* Task instructions
This task calls for copying every line in the data below that contains the word "Instagram".

* Input data
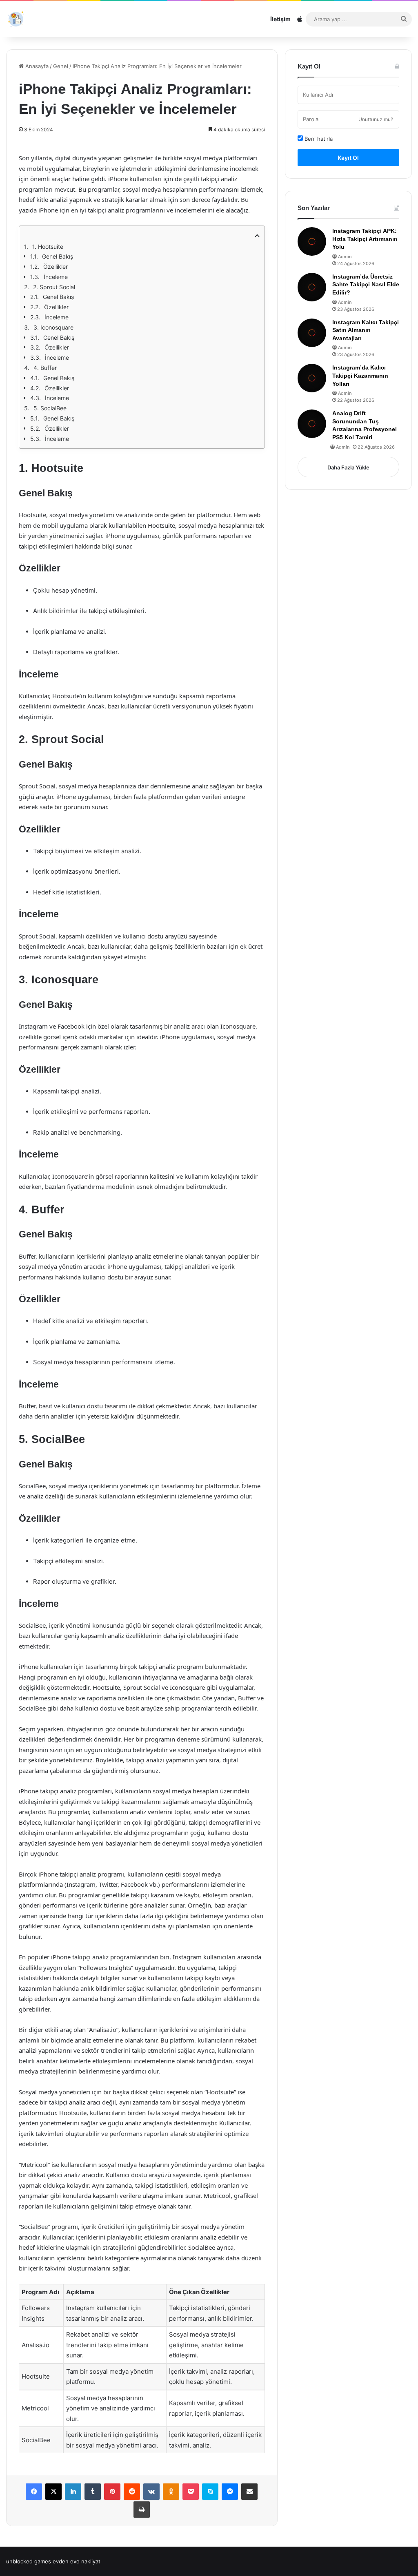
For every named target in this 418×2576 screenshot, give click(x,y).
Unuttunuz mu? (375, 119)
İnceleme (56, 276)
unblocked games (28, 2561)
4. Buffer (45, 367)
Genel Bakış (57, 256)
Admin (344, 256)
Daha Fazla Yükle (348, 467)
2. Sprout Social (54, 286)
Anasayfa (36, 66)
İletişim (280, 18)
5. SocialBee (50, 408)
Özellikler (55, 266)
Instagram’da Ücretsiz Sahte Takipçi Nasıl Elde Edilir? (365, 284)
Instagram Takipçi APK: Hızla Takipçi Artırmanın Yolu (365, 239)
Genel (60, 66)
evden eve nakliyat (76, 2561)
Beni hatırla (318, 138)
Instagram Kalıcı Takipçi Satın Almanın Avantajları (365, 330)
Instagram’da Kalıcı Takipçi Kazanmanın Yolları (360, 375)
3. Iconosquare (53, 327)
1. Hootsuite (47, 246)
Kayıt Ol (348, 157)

* Solution for this exercise
Instagram’da Ücretsiz Sahte Takipçi Nasıl Elde Edilir? (365, 284)
Instagram Takipçi APK: Hızla Takipçi Artırmanın Yolu (365, 239)
Instagram Kalıcı Takipçi Satın Almanın Avantajları (365, 330)
Instagram’da Kalıcı Takipçi Kazanmanın Yolları (360, 375)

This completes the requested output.